* **ASSIGNED TASK**
Where an image appears in the data, omit it and reproduce the rest exactly.

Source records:
=-=-=

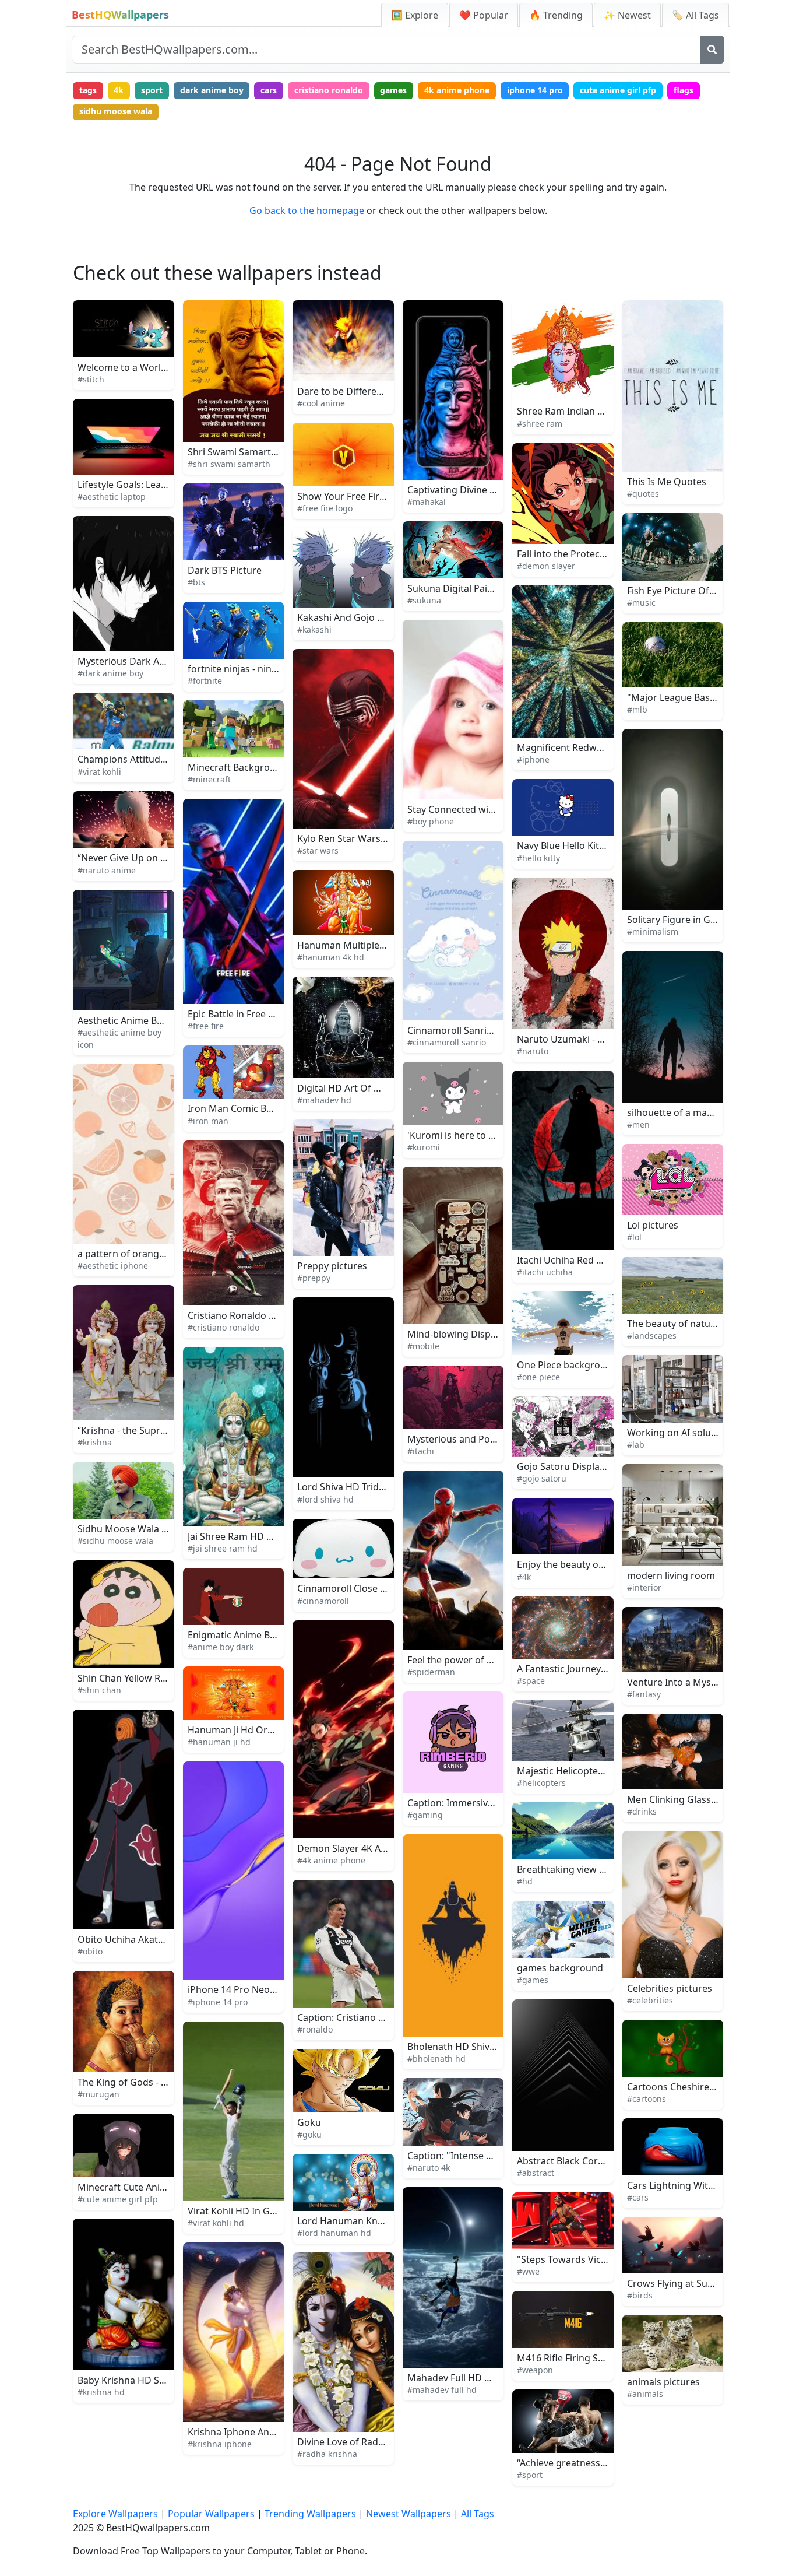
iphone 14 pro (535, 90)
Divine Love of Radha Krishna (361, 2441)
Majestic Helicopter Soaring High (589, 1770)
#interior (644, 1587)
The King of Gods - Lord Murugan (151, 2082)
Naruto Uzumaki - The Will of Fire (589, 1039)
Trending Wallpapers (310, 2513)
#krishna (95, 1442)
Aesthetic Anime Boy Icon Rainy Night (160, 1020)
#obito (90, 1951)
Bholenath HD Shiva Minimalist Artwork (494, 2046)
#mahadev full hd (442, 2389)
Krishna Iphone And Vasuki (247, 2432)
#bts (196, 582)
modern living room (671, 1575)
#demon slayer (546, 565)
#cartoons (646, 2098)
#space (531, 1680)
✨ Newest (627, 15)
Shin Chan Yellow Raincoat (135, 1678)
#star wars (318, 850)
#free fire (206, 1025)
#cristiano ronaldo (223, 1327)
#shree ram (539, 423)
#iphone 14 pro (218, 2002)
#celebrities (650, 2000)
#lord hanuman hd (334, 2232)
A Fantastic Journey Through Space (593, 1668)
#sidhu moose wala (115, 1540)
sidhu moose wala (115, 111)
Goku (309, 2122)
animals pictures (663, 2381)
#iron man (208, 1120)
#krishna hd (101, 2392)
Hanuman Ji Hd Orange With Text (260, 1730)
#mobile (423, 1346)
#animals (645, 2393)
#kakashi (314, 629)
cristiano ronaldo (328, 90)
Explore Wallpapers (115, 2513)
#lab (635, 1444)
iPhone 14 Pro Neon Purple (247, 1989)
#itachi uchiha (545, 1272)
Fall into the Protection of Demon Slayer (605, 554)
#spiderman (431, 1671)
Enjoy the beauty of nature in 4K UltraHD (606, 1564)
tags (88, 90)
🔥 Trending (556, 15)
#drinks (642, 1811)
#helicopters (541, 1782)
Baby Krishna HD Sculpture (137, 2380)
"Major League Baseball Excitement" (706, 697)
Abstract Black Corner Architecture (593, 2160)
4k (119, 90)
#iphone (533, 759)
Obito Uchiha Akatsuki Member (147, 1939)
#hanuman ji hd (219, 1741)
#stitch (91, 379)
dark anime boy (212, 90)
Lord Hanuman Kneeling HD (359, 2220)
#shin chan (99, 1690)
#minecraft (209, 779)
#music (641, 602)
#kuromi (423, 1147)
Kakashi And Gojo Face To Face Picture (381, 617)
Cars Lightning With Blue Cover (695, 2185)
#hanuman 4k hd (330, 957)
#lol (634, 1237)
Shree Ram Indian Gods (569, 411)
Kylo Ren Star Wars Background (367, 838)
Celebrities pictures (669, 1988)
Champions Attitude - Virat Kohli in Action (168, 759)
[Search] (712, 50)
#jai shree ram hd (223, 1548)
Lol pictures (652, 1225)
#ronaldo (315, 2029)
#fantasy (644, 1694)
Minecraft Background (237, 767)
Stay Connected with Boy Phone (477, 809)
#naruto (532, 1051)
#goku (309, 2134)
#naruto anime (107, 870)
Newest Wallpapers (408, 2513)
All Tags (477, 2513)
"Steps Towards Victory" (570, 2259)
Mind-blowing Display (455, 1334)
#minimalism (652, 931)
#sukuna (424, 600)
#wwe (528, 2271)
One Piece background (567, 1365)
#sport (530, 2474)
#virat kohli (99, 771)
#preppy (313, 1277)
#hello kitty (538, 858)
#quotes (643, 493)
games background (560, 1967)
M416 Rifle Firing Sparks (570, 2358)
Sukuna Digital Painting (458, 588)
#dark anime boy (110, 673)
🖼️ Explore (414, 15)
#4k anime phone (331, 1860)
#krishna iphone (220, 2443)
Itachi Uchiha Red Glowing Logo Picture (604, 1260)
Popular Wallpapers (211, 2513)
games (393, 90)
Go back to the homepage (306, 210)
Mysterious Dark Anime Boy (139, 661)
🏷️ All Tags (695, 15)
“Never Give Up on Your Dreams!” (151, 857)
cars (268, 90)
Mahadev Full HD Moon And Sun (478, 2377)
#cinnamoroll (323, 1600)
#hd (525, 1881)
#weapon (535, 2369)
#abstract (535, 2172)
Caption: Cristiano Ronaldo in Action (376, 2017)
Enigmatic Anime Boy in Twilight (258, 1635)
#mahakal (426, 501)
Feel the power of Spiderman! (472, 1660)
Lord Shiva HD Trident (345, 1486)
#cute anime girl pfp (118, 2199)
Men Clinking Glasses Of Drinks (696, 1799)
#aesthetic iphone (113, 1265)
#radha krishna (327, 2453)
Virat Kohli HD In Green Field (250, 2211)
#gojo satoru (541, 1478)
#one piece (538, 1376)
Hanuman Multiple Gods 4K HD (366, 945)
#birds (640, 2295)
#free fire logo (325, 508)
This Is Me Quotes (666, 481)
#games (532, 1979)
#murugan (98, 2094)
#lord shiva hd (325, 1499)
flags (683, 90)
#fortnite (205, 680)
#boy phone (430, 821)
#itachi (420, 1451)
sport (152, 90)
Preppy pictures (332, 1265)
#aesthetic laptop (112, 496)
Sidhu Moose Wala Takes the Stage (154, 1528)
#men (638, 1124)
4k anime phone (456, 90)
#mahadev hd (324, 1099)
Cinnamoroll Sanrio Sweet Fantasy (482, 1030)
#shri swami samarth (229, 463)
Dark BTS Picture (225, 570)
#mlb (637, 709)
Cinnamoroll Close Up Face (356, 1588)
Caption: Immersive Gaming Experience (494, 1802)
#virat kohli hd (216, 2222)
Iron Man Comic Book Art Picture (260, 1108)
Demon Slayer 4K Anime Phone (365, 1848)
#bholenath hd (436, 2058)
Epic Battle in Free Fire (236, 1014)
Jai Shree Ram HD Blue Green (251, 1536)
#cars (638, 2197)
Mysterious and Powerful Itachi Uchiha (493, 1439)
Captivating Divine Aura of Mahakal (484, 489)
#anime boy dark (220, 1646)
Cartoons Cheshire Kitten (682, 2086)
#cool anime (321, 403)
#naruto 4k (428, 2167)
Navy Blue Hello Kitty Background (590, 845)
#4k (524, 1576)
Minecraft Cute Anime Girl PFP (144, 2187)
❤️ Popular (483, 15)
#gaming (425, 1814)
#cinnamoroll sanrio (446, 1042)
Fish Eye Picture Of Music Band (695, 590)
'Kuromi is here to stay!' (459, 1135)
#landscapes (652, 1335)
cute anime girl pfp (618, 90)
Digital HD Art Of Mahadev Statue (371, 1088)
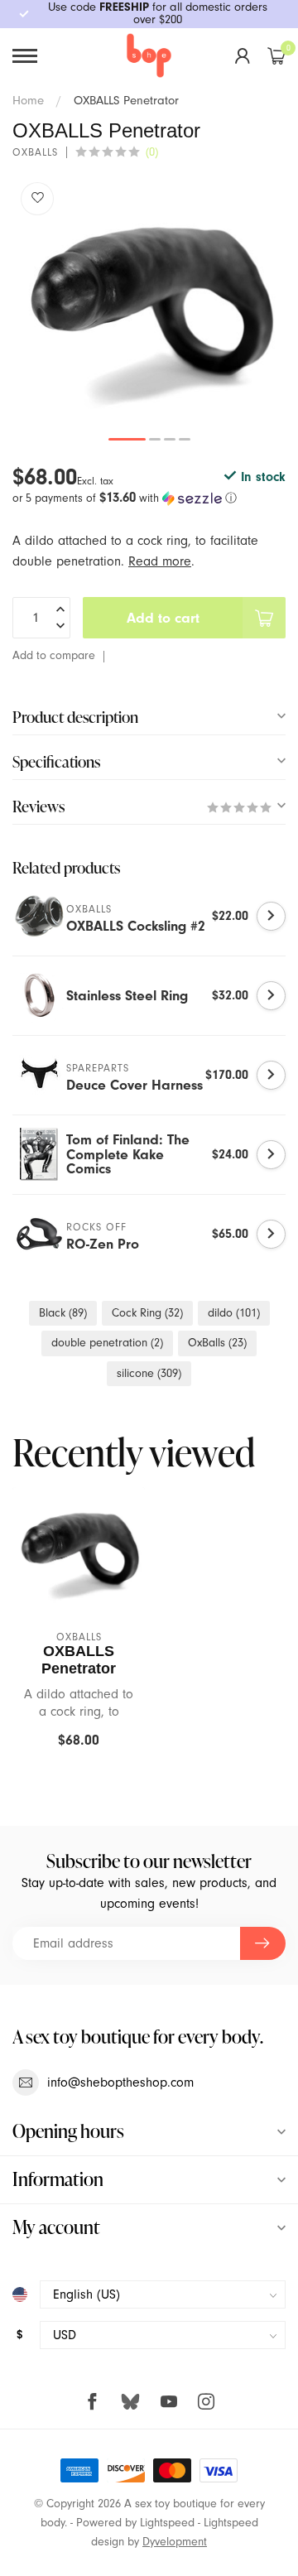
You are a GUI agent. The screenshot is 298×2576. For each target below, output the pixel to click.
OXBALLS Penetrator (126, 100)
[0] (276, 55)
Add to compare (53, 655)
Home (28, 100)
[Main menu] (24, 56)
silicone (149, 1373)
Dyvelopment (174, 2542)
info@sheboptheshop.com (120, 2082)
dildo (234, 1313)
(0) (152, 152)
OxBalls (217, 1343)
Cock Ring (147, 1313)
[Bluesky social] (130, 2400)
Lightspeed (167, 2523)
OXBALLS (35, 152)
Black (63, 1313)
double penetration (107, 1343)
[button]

=-=-=

* **REPLY TO THE TASK**
iphone 14 pro (535, 90)
Divine Love of Radha Krishna (361, 2441)
Majestic Helicopter Soaring High (589, 1770)
#interior (644, 1587)
The King of Gods - Lord Murugan (151, 2082)
Naruto Uzumaki - The Will of Fire (589, 1039)
Trending Wallpapers (310, 2513)
#krishna (95, 1442)
Aesthetic Anime Boy Icon Rainy Night (160, 1020)
#obito (90, 1951)
Bholenath HD Shiva Minimalist Artwork (494, 2046)
#mahadev full hd (442, 2389)
Krishna Iphone And Vasuki (247, 2432)
#bts (196, 582)
modern living room (671, 1575)
#demon slayer (546, 565)
#cartoons (646, 2098)
#space (531, 1680)
✨ Newest (627, 15)
Shin Chan Yellow Raincoat (135, 1678)
#star wars (318, 850)
#free fire (206, 1025)
#cristiano ronaldo (223, 1327)
#shree ram (539, 423)
#iphone 14 pro (218, 2002)
#celebrities (650, 2000)
#lord hanuman hd (334, 2232)
A Fantastic Journey Through Space (593, 1668)
#sidhu moose wala (115, 1540)
sidhu moose wala (115, 111)
Goku (309, 2122)
animals pictures (663, 2381)
#iron man (208, 1120)
#krishna hd (101, 2392)
Hanuman Ji Hd Orange With Text (260, 1730)
#mobile (423, 1346)
#animals (645, 2393)
#kakashi (314, 629)
cristiano ronaldo (328, 90)
Explore Wallpapers (115, 2513)
#lab (635, 1444)
iPhone 14 Pro Neon Purple (247, 1989)
#itachi uchiha (545, 1272)
Fall into the Protection of Demon Slayer (605, 554)
#spiderman (431, 1671)
Enjoy the beauty of nature in 4K UltraHD (606, 1564)
tags (88, 90)
🔥 Trending (556, 15)
#drinks (642, 1811)
#helicopters (541, 1782)
Baby Krishna HD Sculpture (137, 2380)
"Major League Baseball Excitement" (706, 697)
Abstract Black Corner Architecture (593, 2160)
4k (119, 90)
#iphone (533, 759)
Obito Uchiha Akatsuki Member (147, 1939)
#hanuman ji hd (219, 1741)
#stitch (91, 379)
dark anime boy (212, 90)
Lord Hanuman Kneeling HD (359, 2220)
#shin chan (99, 1690)
#minecraft (209, 779)
#music (641, 602)
#kuromi (423, 1147)
Kakashi And Gojo Face To Face Picture (381, 617)
Cars Lightning With Blue Cover (695, 2185)
#hanuman 4k hd (330, 957)
#lol (634, 1237)
Shree Ram Indian Gods (569, 411)
Kylo Ren Star Wars Background (367, 838)
Celebrities pictures (669, 1988)
Champions Attitude - Virat Kohli in Action (168, 759)
[Search] (712, 50)
#jai shree ram hd (223, 1548)
Lol pictures (652, 1225)
#ronaldo (315, 2029)
#fantasy (644, 1694)
Minecraft Background (237, 767)
Stay Connected with Boy Phone (477, 809)
#naruto (532, 1051)
#goku (309, 2134)
#naruto anime (107, 870)
Newest Wallpapers (408, 2513)
All Tags (477, 2513)
"Steps Towards Victory" (570, 2259)
Mind-blowing Display (455, 1334)
#minimalism (652, 931)
#sukuna (424, 600)
#wwe (528, 2271)
One Piece background (567, 1365)
#sport (530, 2474)
#virat kohli (99, 771)
#preppy (313, 1277)
#hello kitty (538, 858)
#quotes (643, 493)
games background (560, 1967)
M416 Rifle Firing Sparks (570, 2358)
Sukuna Digital Painting (458, 588)
#dark anime boy (110, 673)
🖼️ Explore (414, 15)
#4k anime phone (331, 1860)
#krishna iphone (220, 2443)
Itachi Uchiha Red Glowing Logo Picture (604, 1260)
Popular Wallpapers (211, 2513)
games (393, 90)
Go back to the homepage (306, 210)
Mysterious Dark Anime Boy (139, 661)
🏷️ All Tags (695, 15)
“Never Give Up on Your Dreams!” (151, 857)
cars (268, 90)
Mahadev Full HD Moon And Sun (478, 2377)
#cinnamoroll (323, 1600)
#hd (525, 1881)
#weapon (535, 2369)
#abstract (535, 2172)
Caption: Cristiano Ronaldo in Action (376, 2017)
Enigmatic Anime Boy in Twilight (258, 1635)
#mahakal (426, 501)
Feel the power of Spiderman! (472, 1660)
Lord Shiva HD Trident (345, 1486)
#cute anime girl pfp (118, 2199)
Men Clinking Glasses Of Drinks (696, 1799)
#aesthetic iphone (113, 1265)
#radha krishna (327, 2453)
Virat Kohli HD In Green Field (250, 2211)
#gojo satoru (541, 1478)
#one piece (538, 1376)
Hanuman Multiple Gods 4K HD (366, 945)
#birds (640, 2295)
#free fire logo (325, 508)
This Is Me Quotes (666, 481)
#games (532, 1979)
#murugan (98, 2094)
#lord shiva hd (325, 1499)
flags (683, 90)
#fortnite (205, 680)
#boy phone (430, 821)
#itachi (420, 1451)
sport (152, 90)
Preppy pictures (332, 1265)
#aesthetic laptop (112, 496)
Sidhu Moose Wala Takes the Stage (154, 1528)
#men (638, 1124)
4k anime phone (456, 90)
#mahadev hd (324, 1099)
Cinnamoroll Sanrio Sweet Fantasy (482, 1030)
#shri swami samarth (229, 463)
Dark BTS Picture (225, 570)
#mlb (637, 709)
Cinnamoroll Close Up Face (356, 1588)
Caption: Immersive Gaming Experience (494, 1802)
#virat kohli hd (216, 2222)
Iron Man Comic Book Art Picture (260, 1108)
Demon Slayer 4K Anime Phone (365, 1848)
#bholenath hd (436, 2058)
Epic Battle in Free Fire (236, 1014)
Jai Shree Ram HD Blue Green (251, 1536)
#cars (638, 2197)
Mysterious and Powerful Itachi Uchiha (493, 1439)
Captivating Divine Aura of Mahakal (484, 489)
#anime boy dark (220, 1646)
Cartoons Cheshire Kitten (682, 2086)
#cool anime (321, 403)
#naruto 4k (428, 2167)
Navy Blue Hello Kitty Background (590, 845)
#4k (524, 1576)
Minecraft Cute Anime Girl PFP (144, 2187)
❤️ Popular (483, 15)
#gaming (425, 1814)
#cinnamoroll sanrio (446, 1042)
Fish Eye Picture Of Music Band (695, 590)
'Kuromi is here to stay!' (459, 1135)
#landscapes (652, 1335)
cute anime girl pfp (618, 90)
Digital HD Art Of Mahadev Statue (371, 1088)
You are a GUI agent. The screenshot is 298×2576. For each target below, output the pixel to click.
OXBALLS Penetrator (126, 100)
[0] (276, 55)
Add to compare (53, 655)
Home (28, 100)
[Main menu] (24, 56)
silicone (149, 1373)
Dyvelopment (174, 2542)
info@sheboptheshop.com (120, 2082)
dildo (234, 1313)
(0) (152, 152)
OxBalls (217, 1343)
Cock Ring (147, 1313)
[Bluesky social] (130, 2400)
Lightspeed (167, 2523)
OXBALLS (35, 152)
Black (63, 1313)
double penetration (107, 1343)
[button]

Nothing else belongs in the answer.